- Aufgabenstellung -
Ändern Sie die folgenden Zeilen so, dass überall „Toggle“ durch „Switch“ ersetzt wird, und lassen Sie alles andere unverändert. Die Bilder werden in der Antwort weggelassen.

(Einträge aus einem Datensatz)
-*-
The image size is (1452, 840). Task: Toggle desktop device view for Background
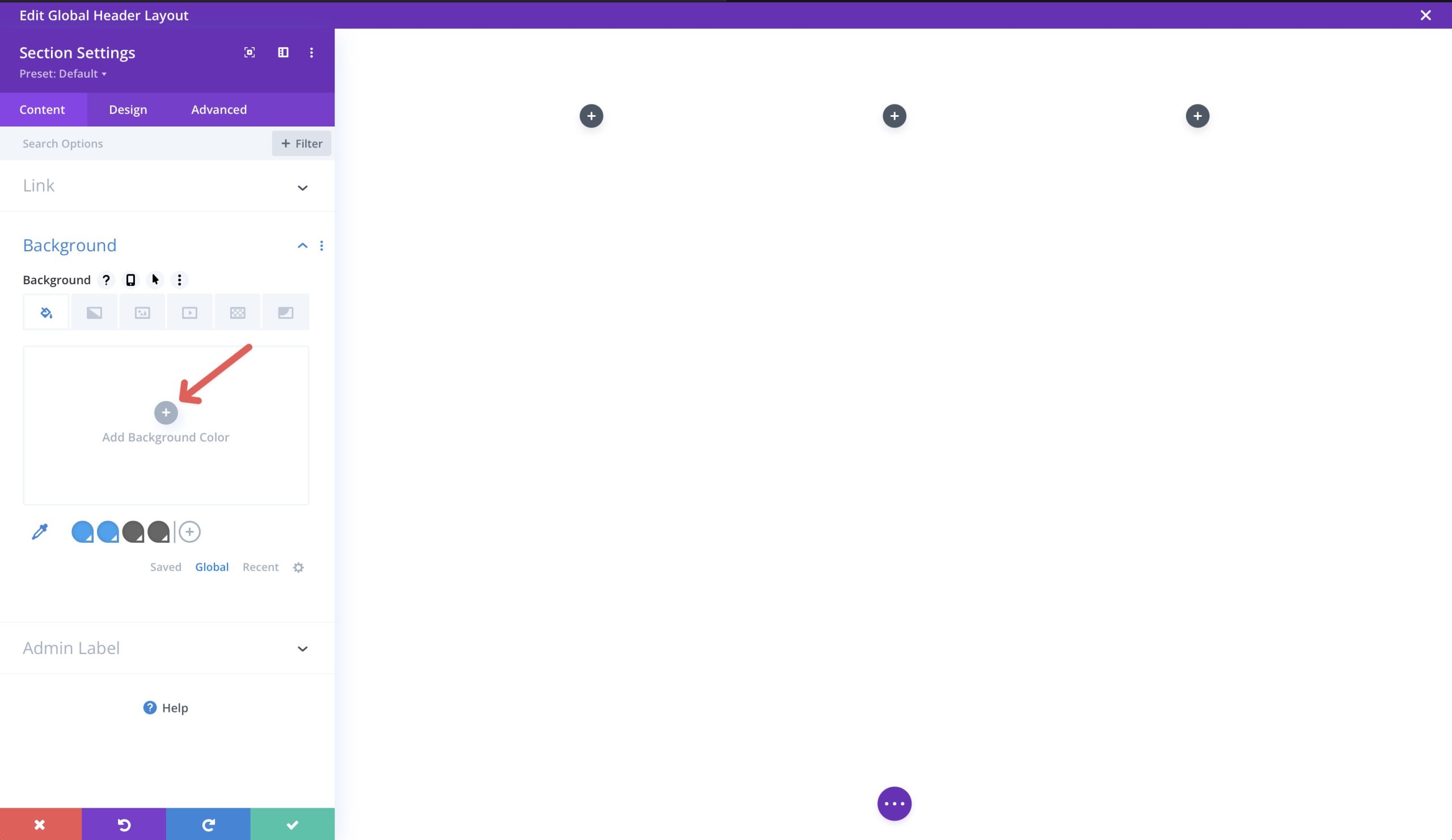point(130,279)
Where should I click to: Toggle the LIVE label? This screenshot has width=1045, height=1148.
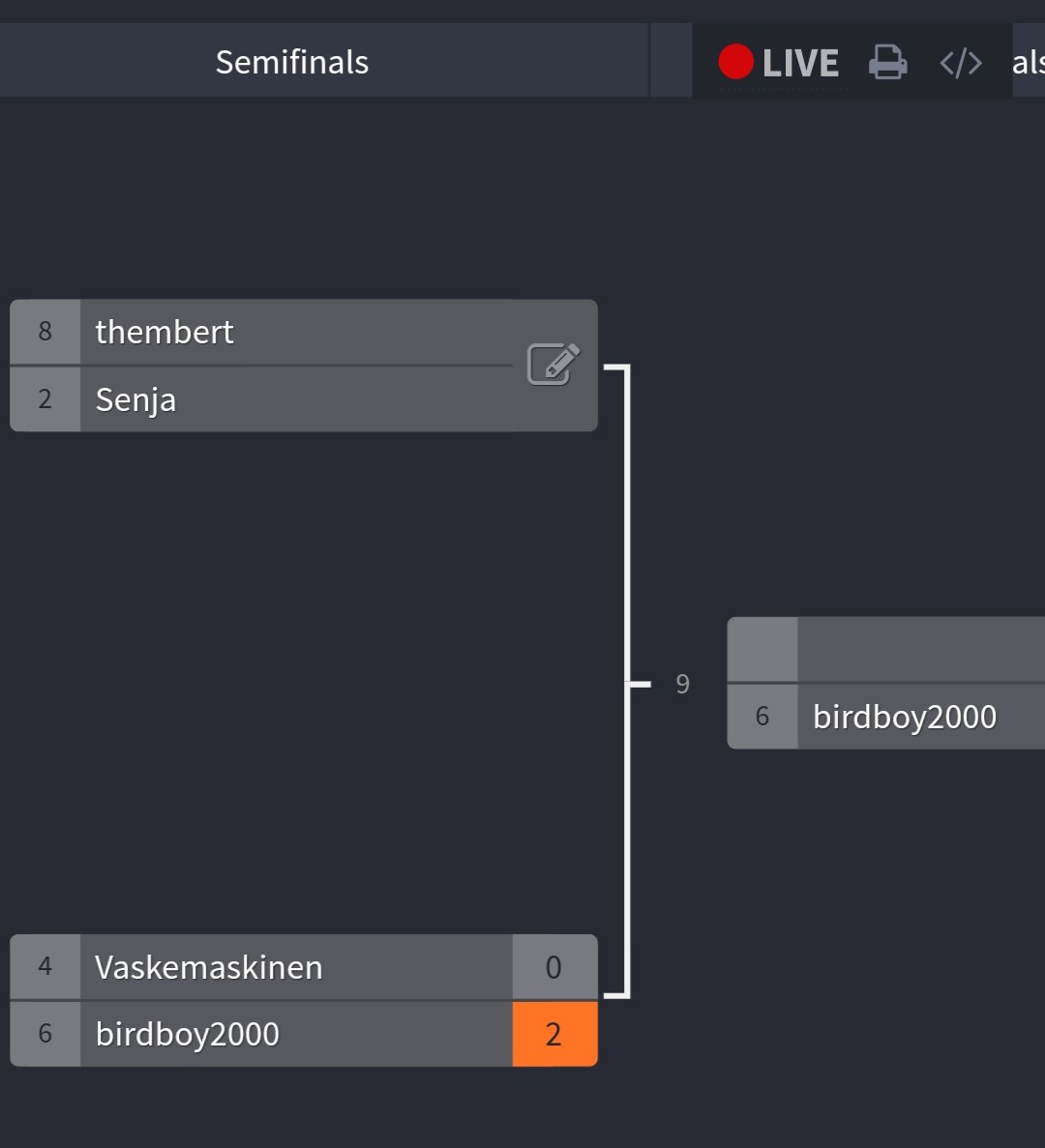pyautogui.click(x=800, y=63)
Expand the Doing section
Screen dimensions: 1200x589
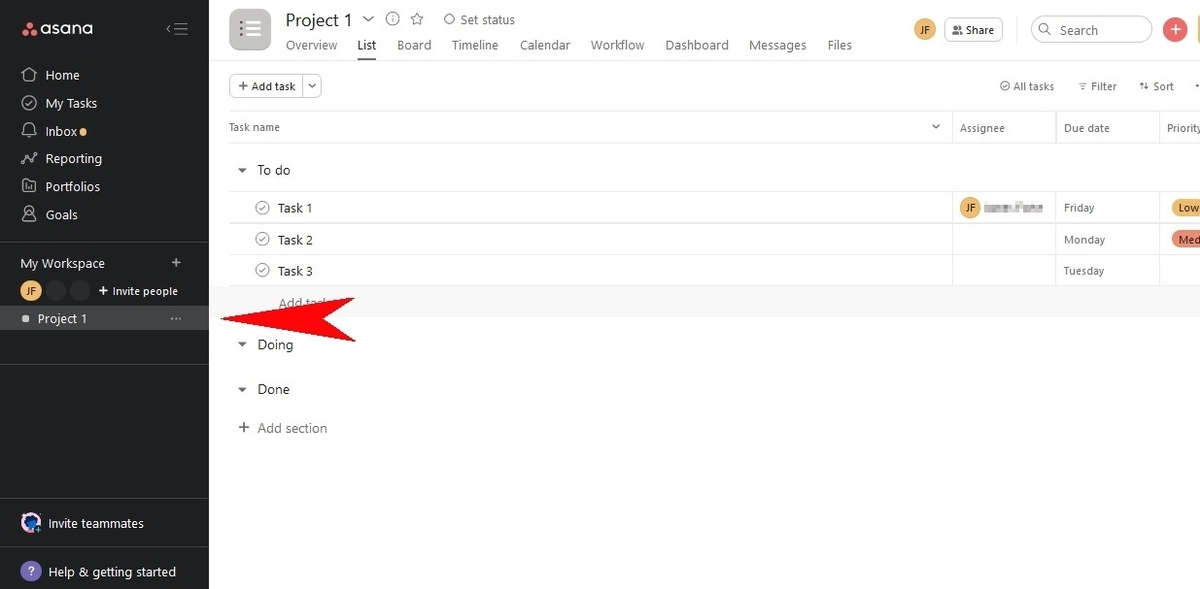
-*-
- Erwartete Antwort -
The image size is (1452, 840). Task: Switch desktop device view for Background
point(130,279)
Where should I click to: Switch the LIVE label? This screenshot has width=1045, height=1148.
pyautogui.click(x=800, y=63)
Expand the Doing section
Screen dimensions: 1200x589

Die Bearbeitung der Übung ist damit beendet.